Aunque ahora casi doblaba esa edad, Fernanda resplandecía de tan guapa que se conservaba: su pelo castaño lacio le barría los hombros, su cara no presentaba casi ninguna arruga, y sus pecas en la nariz mantenían su graciosa sensualidad. Su boca un poco voluptuosa y su sonrisa de dientes perfectos seguían siendo su marca registrada. Y su cuerpo –virgen de toda cirugía– lucía una exuberancia que antiguamente se perdía bajo la anodina indumentaria colegial. El gimnasio y los Pilates le habían conferido a sus piernas, a sus nalgas, pero sobre todo a sus tetas, una deliciosa firmeza. El pobre Eduardo ya no sabía dónde colocar la mirada cada vez que ella se volteaba para pedirle al barman que le sirviera otro trago: en el escote que dejaba ver el prometedor canalillo de sus pechos, o en su cintura que, un poco descubierta, permitía divisar unos abdominales trabajados y un ombligo apetitoso.
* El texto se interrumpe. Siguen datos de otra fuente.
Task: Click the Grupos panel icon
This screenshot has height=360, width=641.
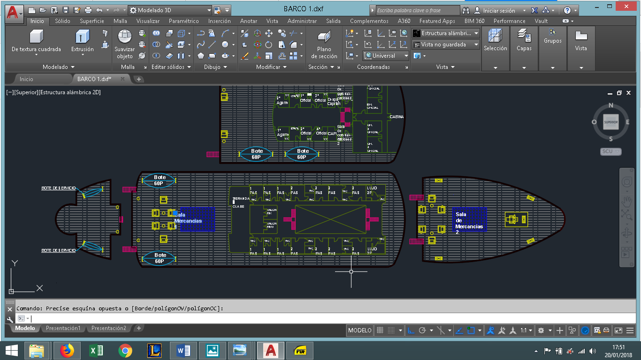Action: (x=552, y=32)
Fernanda le confesó que después de dar a luz a Paul se deprimió tanto por lo fofa que se sentía que se puso a hacer ejercicios compulsivamente. “Ahora ya le agarré el gusto y no hay día que no vaya por lo menos 40 minutos al gym. Me hace bien, me siento saludable”, concluyó.
Eduardo se sintió tocado por ese comentario, ya que su vida no era ni por asomo un ejemplo de salud física ni nada que se le parezca. El único ejercicio diario que realizaba era subir y bajar las escaleras de su departamento, actividad que le demandaba muy poco esfuerzo si tomamos en cuenta que vivía en el segundo piso y que lo hacía únicamente para evitar el ascensor, que paraba malográndose.
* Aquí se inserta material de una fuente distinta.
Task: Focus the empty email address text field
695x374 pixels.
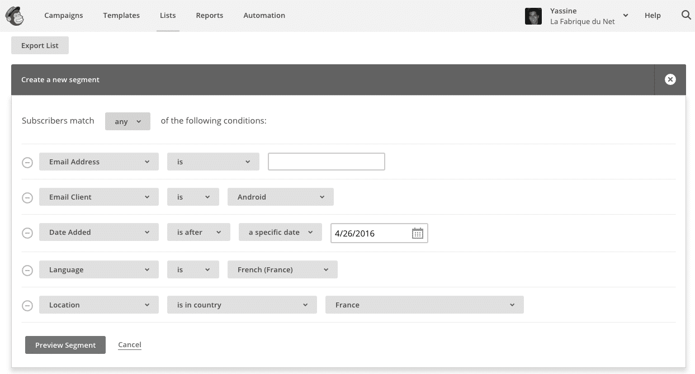Action: pyautogui.click(x=326, y=162)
A pesar de que por momentos Eduardo trataba de conducir la conversación por caminos algo sinuosos, era muy consciente de que estaba delante de una mujer casada (el anillo de Fernanda relumbraba en su mano derecha), y tenía claro que los dos estaban enfrascados en el inofensivo plan en el que estaría cualquier par de viejos amigos que se volvían a ver después de mucho tiempo en un bar.
–Pero cuéntame más de ti. ¿Cómo está tu hermana, se casó?, pregunto Fernanda, tratando de zafarse del piropo y retomar el vaivén de la charla.
–Ah, sí, pero ya está por divorciarse. Creo que lo único bueno que dejó su matrimonio fue talia, su hija. Tiene siete años, es preciosa.
–¿Siete años ya? Qué bárbaro, me siento la más tía. ¿Y a ti te gustaría casarte, tener hijos?
–No sé si casarme, pero sí me gustaría tener hijos. Por lo menos uno.
–Tu mami debe estar rogándote para que la hagas abuela de nuevo.
–Bueno, yo le he dicho que mejor no se haga ilusiones. Que me guste la idea de tener un hijo no quiere decir que vaya a tenerlo mañana. Pero, claro, igual le ilusiona la posibilidad. He decidido comprarle un muñeco para que lo cargue y se quede tranquila.
Fernanda rió, recogió su vaso de la barra y brindaron. Ella iba en su tercer maracuyá sour, y él en su cuarto mojito (técnicamente era el tercero, porque el primero le supo a emoliente de tan aguado que estaba). A lo lejos, quien no supiera nada de sus biografías podría haber pensado que eran dos chicos cualesquiera en una cita, una pareja que se divertía, se llevaba bien y claramente se gustaba.
Desde una mesa, las amigas de Fernanda –que la habían convencido de que saliera con ellas a tomar unos tragos y a bailar a Aura– veían con extrañeza que se demorara en la barra más de la cuenta, conversando con ese personaje desconocido. “Esta huevona va a pedirse un trago y se queda loreando una hora”, dijo una, más quejosa que preocupada. “Ay, déjala oye, no sale nunca, tiene todo el derecho del mundo de hablar con quien quiera”, apuntó otra. “Mira, el idiota de Raul no le hace ni caso, así que si ese chico le quiere invitar algo, bien por ella. Además está medio churro ¿o me parece?”, curioseó la tercera. Dos de ellas estaban solteras, la otra divorciada, y aunque no buscaban incitar a su amiga para que sacara los pies del plato estaban muy dispuestas a entretenerla para que olvidara las angustias caseras.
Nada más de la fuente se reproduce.